Natural Resources, School of

 

Date of this Version

May 2000

Comments

Published in Transactions of the Nebraska Academy of Sciences, 26 (2000), pp. 55–84. Copyright 2000 Russell A. Benedict, Hugh H. Genoways, and Patricia W. Freeman.

Abstract

New distributional records are presented for 20 species of mammals in Nebraska. The majority of these records appear to represent changes in geographic distribution rather than just better sampling in poorly known areas. One group of mammals, including the opossum, northern myotis, evening bat, red bat, woodchuck, white-footed mouse, and gray fox, is expanding westward, probably in response to increasing woodlands along river systems.
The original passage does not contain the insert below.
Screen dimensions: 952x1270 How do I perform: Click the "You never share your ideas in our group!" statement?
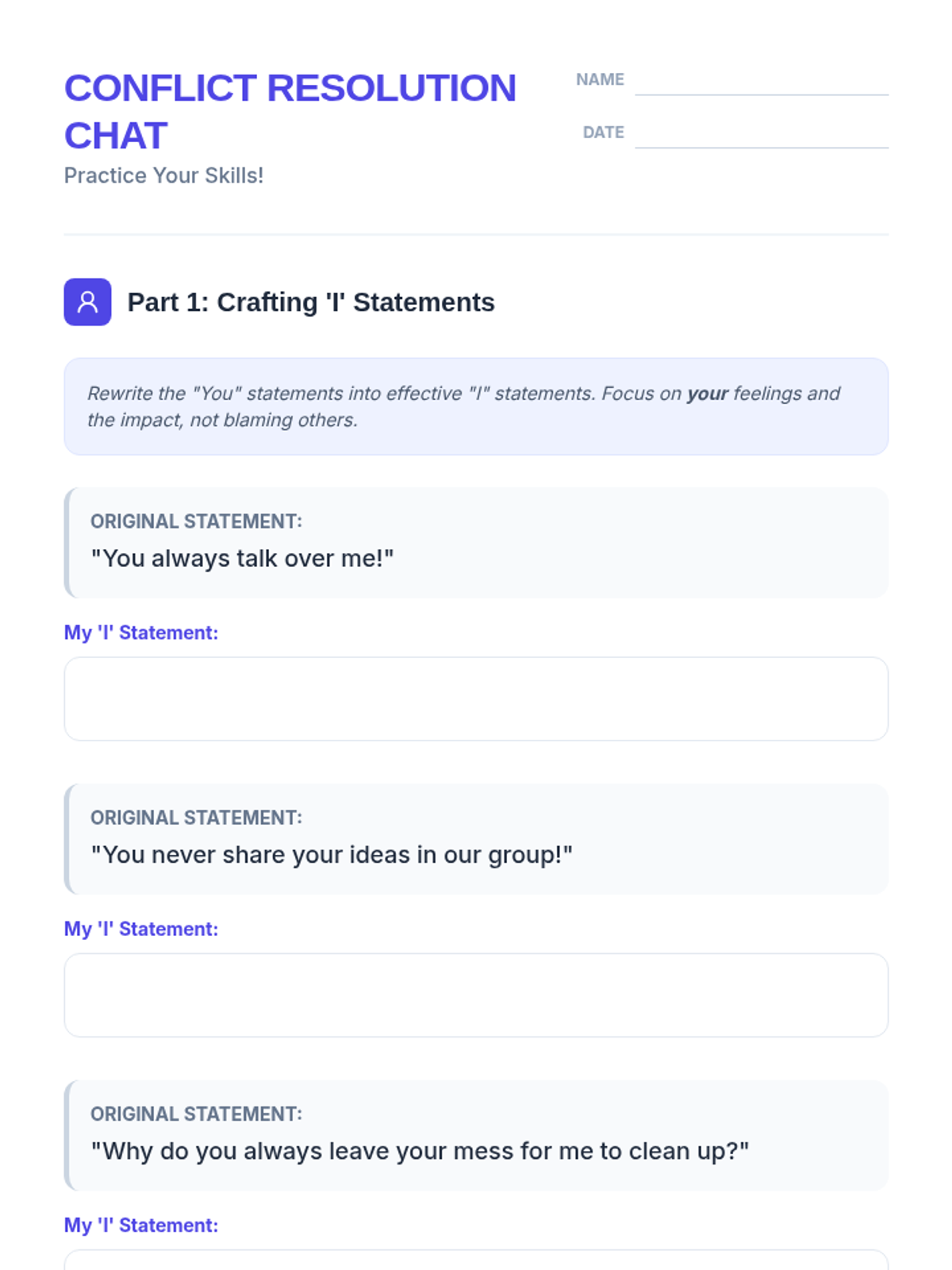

Another group, including the meadow vole, masked shrew, and least weasel, is expanding southward, possibly in response to new prey species and changing microclimates. The eastern woodrat appears to be expanding northward in eastern Nebraska. The armadillo and hispid cotton rat also have been documented as expanding northward into Nebraska in previous studies. The mountain lion is expanding eastward into extreme western Nebraska and reclaiming some of its historical geographic range, whereas the northern grasshopper mouse also is expanding eastward, but in extreme eastern Nebraska. On the other hand, mammals requiring large tracts of undisturbed prairie appear to be contracting in geographic range in Nebraska.